Regarding the impact of improved effectiveness as a strategy for getting folks’ needs better met, would you be willing to share what you believe?

– Bob

Further Reading

Ackoff Contrasts Efficiency With Effectiveness ~ Think Different blog post

4 comments
  1. Nick said:

    Yeah for sure. Many only see their needs as being important and benefiting them usually at the expense of others sometimes fortuitously for others. Conditioning to this mindset starts early in life. Some come to realize by the time they are 40 that that conditioning is hurtful on many levels. Lip service is a key phrase. Some rays of hope in some places though.

  2. Reblogged this on taherehbarati and commented:
    I like this post as it highlights this: when there is connection between people in an organization, there is effectiveness. When it is not, no matter what strategies used, it is not. Let’s work on strengthening connection among people within organizations!

  3. Paul Beckford said:

    Most people care about keeping their job. If their job (by design) is ineffective, then they care about maintaining ineffectiveness🙂

    Which brings us to the people who design the work, the leaders, they are exactly the same. Driven by fear and a feeling of insecurity..
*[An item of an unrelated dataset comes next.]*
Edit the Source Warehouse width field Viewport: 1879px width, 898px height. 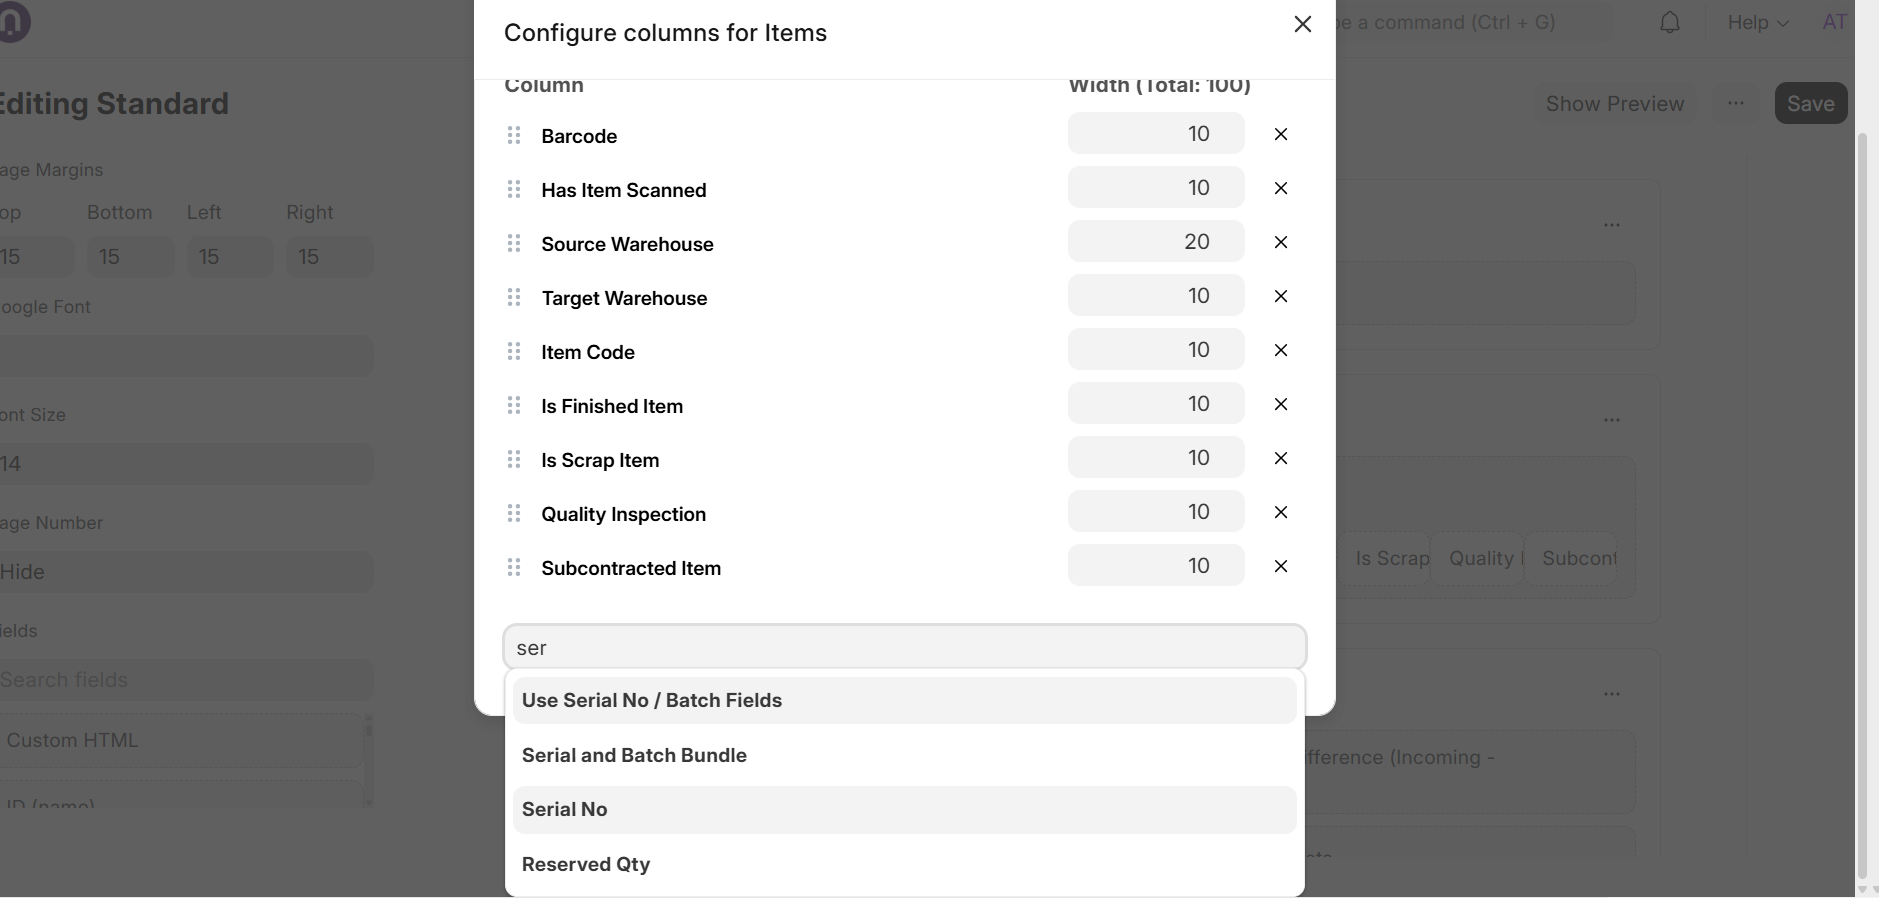(1156, 242)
    This is the nature of the workplace. If we are talking about how to change that nature, then the change begin insides each one of us. Dee Hock says that leaders should spend 40% of their energies leading themselves. Their ethics, character, principles, purpose, motivation, and conduct. Then invest at least 30% managing those with authority over them, and 15% managing their peers. With the rest they should *educe* the same behaviour (by example) in their so called subordinates.

    This is the complete inverse of what we commonly see today. Now if we are talking about changing things, an appeal to effectiveness is likely to fall on death ears, especially once people fully understands what *effectiveness* will actually take!

    My experience has led me to believe that rather then espousing change in others, it is much more rewarding to find ways to develop a positive sense of ethics, character, principles, purpose, motivation and conduct within yourself, even when this runs counter to what is going on around you.

    Sort of like the prisoner, who fights to maintain some sense of identity, dignity and self despite the violence and abuse that surrounds them. If you so happens to *educe* the same in others, then so much the better🙂

    • Nick said:

      This is an outstanding reply Paul, at least for me it is🙂 I’ve seen Dee Hock mentioned in a lot of places. I must get round to reading his stuff.